D. Submission to Congress and the General Accounting Office
The Congressional Review Act, 5 U.S.C. 801 et seq., as added by the
Small Business Regulatory Enforcement Fairness Act of 1996, generally
provides that before a rule may take effect, the agency promulgating
the rule must submit a rule report, which includes a copy of the rule,
to each House of the Congress and to the Comptroller General of the
United States. However, section 808 provides that any rule for which
the issuing agency for good cause finds (and incorporates the finding
and a brief statement of reasons therefor in the rule) that notice and
public procedure thereon are impracticable, unnecessary or contrary to
the public interest, shall take effect at such time as the agency
promulgating the rule determines. 5 U.S.C. 808(2). As stated
previously, EPA has made such a good cause finding, including the
reasons therefor, and established an effective date of February 6,
1998. EPA will submit a report containing this rule and other required
information to the U.S. Senate, the U.S. House of Representatives, and
the Comptroller General of the United States prior to publication of
the rule in the Federal Register.
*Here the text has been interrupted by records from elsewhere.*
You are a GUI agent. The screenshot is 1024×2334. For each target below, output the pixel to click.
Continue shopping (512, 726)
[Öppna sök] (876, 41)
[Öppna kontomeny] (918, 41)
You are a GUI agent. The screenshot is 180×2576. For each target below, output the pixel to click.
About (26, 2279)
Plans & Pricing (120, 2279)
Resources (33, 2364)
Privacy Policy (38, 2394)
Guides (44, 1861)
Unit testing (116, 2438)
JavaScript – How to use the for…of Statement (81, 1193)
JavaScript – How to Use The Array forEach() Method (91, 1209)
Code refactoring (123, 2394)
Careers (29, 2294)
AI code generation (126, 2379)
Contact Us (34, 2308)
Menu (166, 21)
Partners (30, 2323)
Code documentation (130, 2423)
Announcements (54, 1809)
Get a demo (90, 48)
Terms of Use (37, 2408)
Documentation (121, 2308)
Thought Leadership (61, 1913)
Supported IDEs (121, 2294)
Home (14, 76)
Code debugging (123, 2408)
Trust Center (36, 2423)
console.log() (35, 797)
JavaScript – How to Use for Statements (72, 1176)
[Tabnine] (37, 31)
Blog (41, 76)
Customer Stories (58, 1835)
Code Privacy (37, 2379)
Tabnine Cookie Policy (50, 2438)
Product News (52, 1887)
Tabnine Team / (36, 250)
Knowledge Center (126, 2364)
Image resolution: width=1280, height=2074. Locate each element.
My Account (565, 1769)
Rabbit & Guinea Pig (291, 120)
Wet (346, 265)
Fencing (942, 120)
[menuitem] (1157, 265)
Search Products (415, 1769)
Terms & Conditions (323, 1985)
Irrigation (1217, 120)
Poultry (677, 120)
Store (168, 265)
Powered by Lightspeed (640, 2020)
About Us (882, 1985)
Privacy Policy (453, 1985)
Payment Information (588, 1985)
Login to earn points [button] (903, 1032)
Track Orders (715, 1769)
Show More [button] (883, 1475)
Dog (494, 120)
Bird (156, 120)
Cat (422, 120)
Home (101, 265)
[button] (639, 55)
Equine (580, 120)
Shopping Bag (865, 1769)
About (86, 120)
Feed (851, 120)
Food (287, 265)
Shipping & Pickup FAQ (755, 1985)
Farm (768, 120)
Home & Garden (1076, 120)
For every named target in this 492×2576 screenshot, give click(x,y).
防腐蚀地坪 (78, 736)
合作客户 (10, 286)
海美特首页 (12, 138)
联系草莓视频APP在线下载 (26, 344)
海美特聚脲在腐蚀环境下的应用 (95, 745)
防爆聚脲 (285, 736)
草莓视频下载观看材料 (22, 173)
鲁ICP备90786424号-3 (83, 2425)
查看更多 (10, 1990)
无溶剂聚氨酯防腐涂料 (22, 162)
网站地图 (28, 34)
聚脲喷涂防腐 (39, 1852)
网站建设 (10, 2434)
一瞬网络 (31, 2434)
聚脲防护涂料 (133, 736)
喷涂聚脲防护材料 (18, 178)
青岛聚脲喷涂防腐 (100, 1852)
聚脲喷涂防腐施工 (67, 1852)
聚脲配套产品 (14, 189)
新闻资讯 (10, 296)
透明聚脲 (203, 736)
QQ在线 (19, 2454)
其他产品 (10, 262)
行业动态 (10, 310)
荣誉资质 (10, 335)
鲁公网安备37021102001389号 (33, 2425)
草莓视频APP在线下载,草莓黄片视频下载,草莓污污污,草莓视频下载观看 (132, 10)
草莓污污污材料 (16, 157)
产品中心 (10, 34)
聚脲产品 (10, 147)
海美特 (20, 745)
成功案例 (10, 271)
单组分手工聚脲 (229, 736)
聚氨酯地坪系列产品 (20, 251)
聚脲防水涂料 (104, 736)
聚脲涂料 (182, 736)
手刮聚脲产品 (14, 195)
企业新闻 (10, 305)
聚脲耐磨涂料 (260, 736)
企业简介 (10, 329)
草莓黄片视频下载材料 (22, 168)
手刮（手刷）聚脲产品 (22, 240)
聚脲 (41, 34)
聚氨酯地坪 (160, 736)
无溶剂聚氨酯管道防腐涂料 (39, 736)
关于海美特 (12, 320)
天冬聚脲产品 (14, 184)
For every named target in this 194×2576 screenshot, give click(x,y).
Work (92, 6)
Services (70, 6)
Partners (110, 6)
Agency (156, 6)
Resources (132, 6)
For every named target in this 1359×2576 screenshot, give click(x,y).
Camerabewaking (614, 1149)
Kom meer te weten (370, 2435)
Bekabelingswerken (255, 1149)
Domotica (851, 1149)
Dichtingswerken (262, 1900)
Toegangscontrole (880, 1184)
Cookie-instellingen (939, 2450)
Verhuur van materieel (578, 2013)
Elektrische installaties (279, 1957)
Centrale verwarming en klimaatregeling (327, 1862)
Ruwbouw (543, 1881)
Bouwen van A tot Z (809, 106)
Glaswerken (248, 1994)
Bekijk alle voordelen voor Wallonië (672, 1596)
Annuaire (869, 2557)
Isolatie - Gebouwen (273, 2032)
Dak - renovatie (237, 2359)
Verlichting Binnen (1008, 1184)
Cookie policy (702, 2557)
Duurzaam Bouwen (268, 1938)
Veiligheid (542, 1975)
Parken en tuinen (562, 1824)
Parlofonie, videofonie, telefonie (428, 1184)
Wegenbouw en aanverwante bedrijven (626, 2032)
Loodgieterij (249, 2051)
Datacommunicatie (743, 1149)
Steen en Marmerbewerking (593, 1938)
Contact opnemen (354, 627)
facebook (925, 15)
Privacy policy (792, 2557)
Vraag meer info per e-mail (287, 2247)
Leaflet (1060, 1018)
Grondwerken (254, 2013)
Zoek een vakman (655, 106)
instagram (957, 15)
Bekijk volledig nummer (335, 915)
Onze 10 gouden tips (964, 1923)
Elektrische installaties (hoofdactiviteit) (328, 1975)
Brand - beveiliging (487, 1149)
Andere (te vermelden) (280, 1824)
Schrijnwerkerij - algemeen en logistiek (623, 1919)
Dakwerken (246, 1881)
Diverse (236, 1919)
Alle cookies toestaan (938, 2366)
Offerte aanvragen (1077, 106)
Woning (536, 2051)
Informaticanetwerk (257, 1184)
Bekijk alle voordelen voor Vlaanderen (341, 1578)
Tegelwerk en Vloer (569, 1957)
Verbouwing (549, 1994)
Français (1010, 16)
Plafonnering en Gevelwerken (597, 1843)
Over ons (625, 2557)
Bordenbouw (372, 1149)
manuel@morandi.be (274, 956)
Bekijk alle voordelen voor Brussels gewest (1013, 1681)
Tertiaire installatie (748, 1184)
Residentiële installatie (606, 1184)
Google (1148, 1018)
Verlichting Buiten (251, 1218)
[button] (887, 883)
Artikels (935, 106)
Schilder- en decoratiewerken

This rule is not a ``major rule'' as
defined by 5 U.S.C. 804(2).
E. Paperwork Reduction Act
This rule does not contain any information collection requirements
which require OMB approval under the Paperwork Reduction Act (44 U.S.C.
3501 et seq.).
F. Judicial Review
Under CAA Section 307(b)(1), a petition to review today's action
may be filed in the Court of Appeals for the appropriate circuit by
April 27, 1998. Filing a petition for reconsideration by the
Administrator of this final rule does not affect the finality of this
rule for the purposes of judicial review nor does it extend the time
within which a petition for judicial review may be filed, and shall not
postpone the effectiveness of such rule or action. This action may not
be challenged later in proceedings to enforce its requirements. See
section 307(b)(2) of the Act.
List of Subjects in 40 CFR Part 52
Environmental protection, Air pollution control, particulate
matter, Intergovernmental relations.
Authority: 42 U.S.C. 7401 et seq.
Dated: February 6, 1998.
Amy K. Zimpfer,
Acting, Regional Administrator, Region IX.